» Stored items
******
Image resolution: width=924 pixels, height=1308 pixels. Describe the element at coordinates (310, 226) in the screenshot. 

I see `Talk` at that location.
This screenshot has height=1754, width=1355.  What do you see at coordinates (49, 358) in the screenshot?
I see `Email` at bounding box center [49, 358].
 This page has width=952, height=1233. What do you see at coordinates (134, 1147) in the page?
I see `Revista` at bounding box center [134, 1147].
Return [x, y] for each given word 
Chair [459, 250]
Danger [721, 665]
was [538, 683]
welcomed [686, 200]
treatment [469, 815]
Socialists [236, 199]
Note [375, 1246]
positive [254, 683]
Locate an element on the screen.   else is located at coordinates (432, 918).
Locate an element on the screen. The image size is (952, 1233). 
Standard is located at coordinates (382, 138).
******
» Exercise description
Rewrite everything from the line containing "treatment [469, 815]" down to the end of the items, putting "Find an element" wherever "Locate an element" appears and leaving all else unchanged.

» Solution to this exercise
treatment [469, 815]
Socialists [236, 199]
Note [375, 1246]
positive [254, 683]
Find an element on the screen.   else is located at coordinates (432, 918).
Find an element on the screen. The image size is (952, 1233). 
Standard is located at coordinates (382, 138).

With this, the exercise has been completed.